# What you have to do
All entries should be copied exactly, none left out.

━━━━━ Supplied entries

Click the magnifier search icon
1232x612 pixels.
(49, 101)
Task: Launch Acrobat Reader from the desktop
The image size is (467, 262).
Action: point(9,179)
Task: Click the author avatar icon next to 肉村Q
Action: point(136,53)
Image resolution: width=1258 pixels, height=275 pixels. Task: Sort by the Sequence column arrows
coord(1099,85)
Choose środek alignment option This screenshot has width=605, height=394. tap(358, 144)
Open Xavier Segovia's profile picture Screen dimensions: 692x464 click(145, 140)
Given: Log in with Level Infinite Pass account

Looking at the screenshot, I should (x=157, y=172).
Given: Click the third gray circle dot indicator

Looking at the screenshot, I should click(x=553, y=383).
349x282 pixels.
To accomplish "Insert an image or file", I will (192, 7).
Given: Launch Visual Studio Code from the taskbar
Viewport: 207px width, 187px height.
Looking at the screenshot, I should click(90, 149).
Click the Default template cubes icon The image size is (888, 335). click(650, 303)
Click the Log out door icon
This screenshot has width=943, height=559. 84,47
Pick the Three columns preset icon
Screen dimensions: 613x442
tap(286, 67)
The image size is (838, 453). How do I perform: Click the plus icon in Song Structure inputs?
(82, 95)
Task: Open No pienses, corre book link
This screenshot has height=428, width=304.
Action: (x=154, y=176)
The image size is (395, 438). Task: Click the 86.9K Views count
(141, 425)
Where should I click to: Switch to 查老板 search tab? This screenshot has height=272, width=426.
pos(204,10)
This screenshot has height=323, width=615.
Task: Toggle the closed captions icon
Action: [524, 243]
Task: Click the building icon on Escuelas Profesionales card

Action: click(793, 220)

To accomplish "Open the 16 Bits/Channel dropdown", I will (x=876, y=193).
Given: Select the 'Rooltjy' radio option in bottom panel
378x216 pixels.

━━━━━━━━━━

# Written reply
Click the magnifier search icon
1232x612 pixels.
(49, 101)
Task: Launch Acrobat Reader from the desktop
The image size is (467, 262).
Action: point(9,179)
Task: Click the author avatar icon next to 肉村Q
Action: point(136,53)
Image resolution: width=1258 pixels, height=275 pixels. Task: Sort by the Sequence column arrows
coord(1099,85)
Choose środek alignment option This screenshot has width=605, height=394. tap(358, 144)
Open Xavier Segovia's profile picture Screen dimensions: 692x464 click(145, 140)
Given: Log in with Level Infinite Pass account

Looking at the screenshot, I should (x=157, y=172).
Given: Click the third gray circle dot indicator

Looking at the screenshot, I should click(x=553, y=383).
349x282 pixels.
To accomplish "Insert an image or file", I will (192, 7).
Given: Launch Visual Studio Code from the taskbar
Viewport: 207px width, 187px height.
Looking at the screenshot, I should click(90, 149).
Click the Default template cubes icon The image size is (888, 335). click(650, 303)
Click the Log out door icon
This screenshot has width=943, height=559. 84,47
Pick the Three columns preset icon
Screen dimensions: 613x442
tap(286, 67)
The image size is (838, 453). How do I perform: Click the plus icon in Song Structure inputs?
(82, 95)
Task: Open No pienses, corre book link
This screenshot has height=428, width=304.
Action: (x=154, y=176)
The image size is (395, 438). Task: Click the 86.9K Views count
(141, 425)
Where should I click to: Switch to 查老板 search tab? This screenshot has height=272, width=426.
pos(204,10)
This screenshot has height=323, width=615.
Task: Toggle the closed captions icon
Action: [524, 243]
Task: Click the building icon on Escuelas Profesionales card

Action: click(793, 220)

To accomplish "Open the 16 Bits/Channel dropdown", I will (x=876, y=193).
Given: Select the 'Rooltjy' radio option in bottom panel
378x216 pixels.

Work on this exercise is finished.